─── Data provided ───

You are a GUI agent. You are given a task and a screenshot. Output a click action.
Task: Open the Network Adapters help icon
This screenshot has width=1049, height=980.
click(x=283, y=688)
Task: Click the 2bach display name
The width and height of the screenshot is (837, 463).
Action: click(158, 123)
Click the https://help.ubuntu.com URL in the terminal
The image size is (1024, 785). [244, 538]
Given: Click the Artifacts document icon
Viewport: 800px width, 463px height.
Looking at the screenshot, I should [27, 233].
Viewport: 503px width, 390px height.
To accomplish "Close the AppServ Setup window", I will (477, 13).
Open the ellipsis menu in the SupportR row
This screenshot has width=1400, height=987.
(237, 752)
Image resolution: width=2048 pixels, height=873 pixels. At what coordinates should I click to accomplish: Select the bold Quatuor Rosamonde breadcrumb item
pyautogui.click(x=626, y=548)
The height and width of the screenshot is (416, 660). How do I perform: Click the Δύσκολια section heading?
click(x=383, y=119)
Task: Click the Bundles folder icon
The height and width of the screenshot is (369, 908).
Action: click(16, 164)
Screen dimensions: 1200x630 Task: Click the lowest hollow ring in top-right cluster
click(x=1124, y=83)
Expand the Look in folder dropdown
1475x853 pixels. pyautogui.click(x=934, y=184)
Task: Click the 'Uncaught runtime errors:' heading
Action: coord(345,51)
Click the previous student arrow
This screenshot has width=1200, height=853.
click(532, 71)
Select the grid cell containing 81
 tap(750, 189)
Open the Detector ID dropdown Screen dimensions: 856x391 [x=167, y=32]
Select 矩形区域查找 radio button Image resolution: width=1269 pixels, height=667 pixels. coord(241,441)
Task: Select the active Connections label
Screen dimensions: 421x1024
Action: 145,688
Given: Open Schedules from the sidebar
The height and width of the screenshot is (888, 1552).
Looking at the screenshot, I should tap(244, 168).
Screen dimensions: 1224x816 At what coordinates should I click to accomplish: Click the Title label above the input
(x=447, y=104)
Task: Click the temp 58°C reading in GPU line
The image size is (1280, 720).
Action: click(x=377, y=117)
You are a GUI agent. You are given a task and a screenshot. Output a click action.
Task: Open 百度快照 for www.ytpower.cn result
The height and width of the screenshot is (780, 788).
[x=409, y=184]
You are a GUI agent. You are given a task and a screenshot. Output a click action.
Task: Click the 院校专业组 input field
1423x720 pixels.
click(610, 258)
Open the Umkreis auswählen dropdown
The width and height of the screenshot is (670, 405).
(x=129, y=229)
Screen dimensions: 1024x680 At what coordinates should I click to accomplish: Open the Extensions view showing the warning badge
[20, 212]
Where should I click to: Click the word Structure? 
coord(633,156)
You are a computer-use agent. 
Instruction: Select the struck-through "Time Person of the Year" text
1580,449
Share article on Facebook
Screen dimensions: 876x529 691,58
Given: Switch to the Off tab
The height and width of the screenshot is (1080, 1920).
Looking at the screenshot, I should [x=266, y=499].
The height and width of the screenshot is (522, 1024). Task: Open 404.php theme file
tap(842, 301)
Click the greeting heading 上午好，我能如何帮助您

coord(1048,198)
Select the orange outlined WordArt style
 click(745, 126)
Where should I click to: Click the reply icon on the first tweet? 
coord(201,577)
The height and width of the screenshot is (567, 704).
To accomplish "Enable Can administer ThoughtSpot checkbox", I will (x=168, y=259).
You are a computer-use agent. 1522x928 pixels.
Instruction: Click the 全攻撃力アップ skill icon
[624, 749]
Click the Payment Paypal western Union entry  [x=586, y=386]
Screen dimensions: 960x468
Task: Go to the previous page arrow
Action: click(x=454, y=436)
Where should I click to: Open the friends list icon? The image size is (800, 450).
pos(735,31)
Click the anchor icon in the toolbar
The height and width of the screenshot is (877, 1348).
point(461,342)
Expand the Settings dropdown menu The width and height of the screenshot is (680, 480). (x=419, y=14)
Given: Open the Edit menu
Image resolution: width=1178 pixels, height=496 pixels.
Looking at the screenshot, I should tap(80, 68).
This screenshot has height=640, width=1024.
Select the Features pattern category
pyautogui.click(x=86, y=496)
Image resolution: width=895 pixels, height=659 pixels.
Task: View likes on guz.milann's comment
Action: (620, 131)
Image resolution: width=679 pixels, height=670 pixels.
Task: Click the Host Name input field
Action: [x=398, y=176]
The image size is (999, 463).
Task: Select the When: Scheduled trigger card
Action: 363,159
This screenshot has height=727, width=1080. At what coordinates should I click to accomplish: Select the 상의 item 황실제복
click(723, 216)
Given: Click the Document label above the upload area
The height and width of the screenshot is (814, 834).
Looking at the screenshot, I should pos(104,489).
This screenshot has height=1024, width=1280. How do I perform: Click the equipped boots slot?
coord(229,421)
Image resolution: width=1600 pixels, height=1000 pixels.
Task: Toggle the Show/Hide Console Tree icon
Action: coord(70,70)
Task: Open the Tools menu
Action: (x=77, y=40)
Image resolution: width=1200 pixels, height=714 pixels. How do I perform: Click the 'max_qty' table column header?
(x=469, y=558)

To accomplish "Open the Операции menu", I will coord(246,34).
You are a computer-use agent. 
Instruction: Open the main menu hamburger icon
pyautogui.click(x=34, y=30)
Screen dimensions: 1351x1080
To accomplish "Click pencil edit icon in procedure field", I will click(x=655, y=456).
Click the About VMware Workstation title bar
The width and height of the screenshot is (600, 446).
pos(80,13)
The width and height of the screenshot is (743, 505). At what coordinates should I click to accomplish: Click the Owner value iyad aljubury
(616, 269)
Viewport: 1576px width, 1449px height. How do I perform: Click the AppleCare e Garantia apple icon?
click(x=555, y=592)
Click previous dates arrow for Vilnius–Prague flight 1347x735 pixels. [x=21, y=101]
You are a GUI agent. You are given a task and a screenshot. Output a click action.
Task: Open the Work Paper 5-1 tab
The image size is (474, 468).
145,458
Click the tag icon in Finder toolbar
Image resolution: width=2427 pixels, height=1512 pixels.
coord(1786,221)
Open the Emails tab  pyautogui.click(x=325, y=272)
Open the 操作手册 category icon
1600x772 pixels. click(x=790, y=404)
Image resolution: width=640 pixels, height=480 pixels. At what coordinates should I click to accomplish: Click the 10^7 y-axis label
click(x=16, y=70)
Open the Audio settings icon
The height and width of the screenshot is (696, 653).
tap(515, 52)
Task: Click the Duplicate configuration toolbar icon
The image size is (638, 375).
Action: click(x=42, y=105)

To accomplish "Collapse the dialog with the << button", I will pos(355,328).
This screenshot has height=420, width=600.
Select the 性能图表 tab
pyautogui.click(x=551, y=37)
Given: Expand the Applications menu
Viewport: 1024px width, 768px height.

───

Your assignment: Reproduce every entry, word for word.

Answer box:
You are a GUI agent. You are given a task and a screenshot. Output a click action.
Task: Open the Network Adapters help icon
This screenshot has width=1049, height=980.
click(x=283, y=688)
Task: Click the 2bach display name
The width and height of the screenshot is (837, 463).
Action: click(158, 123)
Click the https://help.ubuntu.com URL in the terminal
The image size is (1024, 785). [244, 538]
Given: Click the Artifacts document icon
Viewport: 800px width, 463px height.
Looking at the screenshot, I should [27, 233].
Viewport: 503px width, 390px height.
To accomplish "Close the AppServ Setup window", I will (477, 13).
Open the ellipsis menu in the SupportR row
This screenshot has width=1400, height=987.
(237, 752)
Image resolution: width=2048 pixels, height=873 pixels. At what coordinates should I click to accomplish: Select the bold Quatuor Rosamonde breadcrumb item
pyautogui.click(x=626, y=548)
The height and width of the screenshot is (416, 660). How do I perform: Click the Δύσκολια section heading?
click(x=383, y=119)
Task: Click the Bundles folder icon
The height and width of the screenshot is (369, 908).
Action: click(16, 164)
Screen dimensions: 1200x630 Task: Click the lowest hollow ring in top-right cluster
click(x=1124, y=83)
Expand the Look in folder dropdown
1475x853 pixels. pyautogui.click(x=934, y=184)
Task: Click the 'Uncaught runtime errors:' heading
Action: coord(345,51)
Click the previous student arrow
This screenshot has width=1200, height=853.
click(532, 71)
Select the grid cell containing 81
 tap(750, 189)
Open the Detector ID dropdown Screen dimensions: 856x391 [x=167, y=32]
Select 矩形区域查找 radio button Image resolution: width=1269 pixels, height=667 pixels. coord(241,441)
Task: Select the active Connections label
Screen dimensions: 421x1024
Action: 145,688
Given: Open Schedules from the sidebar
The height and width of the screenshot is (888, 1552).
Looking at the screenshot, I should tap(244, 168).
Screen dimensions: 1224x816 At what coordinates should I click to accomplish: Click the Title label above the input
(x=447, y=104)
Task: Click the temp 58°C reading in GPU line
The image size is (1280, 720).
Action: click(x=377, y=117)
You are a GUI agent. You are given a task and a screenshot. Output a click action.
Task: Open 百度快照 for www.ytpower.cn result
The height and width of the screenshot is (780, 788).
[x=409, y=184]
You are a GUI agent. You are given a task and a screenshot. Output a click action.
Task: Click the 院校专业组 input field
1423x720 pixels.
click(610, 258)
Open the Umkreis auswählen dropdown
The width and height of the screenshot is (670, 405).
(x=129, y=229)
Screen dimensions: 1024x680 At what coordinates should I click to accomplish: Open the Extensions view showing the warning badge
[20, 212]
Where should I click to: Click the word Structure? 
coord(633,156)
You are a computer-use agent. 
Instruction: Select the struck-through "Time Person of the Year" text
1580,449
Share article on Facebook
Screen dimensions: 876x529 691,58
Given: Switch to the Off tab
The height and width of the screenshot is (1080, 1920).
Looking at the screenshot, I should [x=266, y=499].
The height and width of the screenshot is (522, 1024). Task: Open 404.php theme file
tap(842, 301)
Click the greeting heading 上午好，我能如何帮助您

coord(1048,198)
Select the orange outlined WordArt style
 click(745, 126)
Where should I click to: Click the reply icon on the first tweet? 
coord(201,577)
The height and width of the screenshot is (567, 704).
To accomplish "Enable Can administer ThoughtSpot checkbox", I will (x=168, y=259).
You are a computer-use agent. 1522x928 pixels.
Instruction: Click the 全攻撃力アップ skill icon
[624, 749]
Click the Payment Paypal western Union entry  [x=586, y=386]
Screen dimensions: 960x468
Task: Go to the previous page arrow
Action: click(x=454, y=436)
Where should I click to: Open the friends list icon? The image size is (800, 450).
pos(735,31)
Click the anchor icon in the toolbar
The height and width of the screenshot is (877, 1348).
point(461,342)
Expand the Settings dropdown menu The width and height of the screenshot is (680, 480). (x=419, y=14)
Given: Open the Edit menu
Image resolution: width=1178 pixels, height=496 pixels.
Looking at the screenshot, I should tap(80, 68).
This screenshot has height=640, width=1024.
Select the Features pattern category
pyautogui.click(x=86, y=496)
Image resolution: width=895 pixels, height=659 pixels.
Task: View likes on guz.milann's comment
Action: (620, 131)
Image resolution: width=679 pixels, height=670 pixels.
Task: Click the Host Name input field
Action: [x=398, y=176]
The image size is (999, 463).
Task: Select the When: Scheduled trigger card
Action: 363,159
This screenshot has height=727, width=1080. At what coordinates should I click to accomplish: Select the 상의 item 황실제복
click(723, 216)
Given: Click the Document label above the upload area
The height and width of the screenshot is (814, 834).
Looking at the screenshot, I should pos(104,489).
This screenshot has height=1024, width=1280. How do I perform: Click the equipped boots slot?
coord(229,421)
Image resolution: width=1600 pixels, height=1000 pixels.
Task: Toggle the Show/Hide Console Tree icon
Action: coord(70,70)
Task: Open the Tools menu
Action: (x=77, y=40)
Image resolution: width=1200 pixels, height=714 pixels. How do I perform: Click the 'max_qty' table column header?
(x=469, y=558)

To accomplish "Open the Операции menu", I will coord(246,34).
You are a computer-use agent. 
Instruction: Open the main menu hamburger icon
pyautogui.click(x=34, y=30)
Screen dimensions: 1351x1080
To accomplish "Click pencil edit icon in procedure field", I will click(x=655, y=456).
Click the About VMware Workstation title bar
The width and height of the screenshot is (600, 446).
pos(80,13)
The width and height of the screenshot is (743, 505). At what coordinates should I click to accomplish: Click the Owner value iyad aljubury
(616, 269)
Viewport: 1576px width, 1449px height. How do I perform: Click the AppleCare e Garantia apple icon?
click(x=555, y=592)
Click previous dates arrow for Vilnius–Prague flight 1347x735 pixels. [x=21, y=101]
You are a GUI agent. You are given a task and a screenshot. Output a click action.
Task: Open the Work Paper 5-1 tab
The image size is (474, 468).
145,458
Click the tag icon in Finder toolbar
Image resolution: width=2427 pixels, height=1512 pixels.
coord(1786,221)
Open the Emails tab  pyautogui.click(x=325, y=272)
Open the 操作手册 category icon
1600x772 pixels. click(x=790, y=404)
Image resolution: width=640 pixels, height=480 pixels. At what coordinates should I click to accomplish: Click the 10^7 y-axis label
click(x=16, y=70)
Open the Audio settings icon
The height and width of the screenshot is (696, 653).
tap(515, 52)
Task: Click the Duplicate configuration toolbar icon
The image size is (638, 375).
Action: click(x=42, y=105)

To accomplish "Collapse the dialog with the << button", I will pos(355,328).
This screenshot has height=420, width=600.
Select the 性能图表 tab
pyautogui.click(x=551, y=37)
Given: Expand the Applications menu
Viewport: 1024px width, 768px height.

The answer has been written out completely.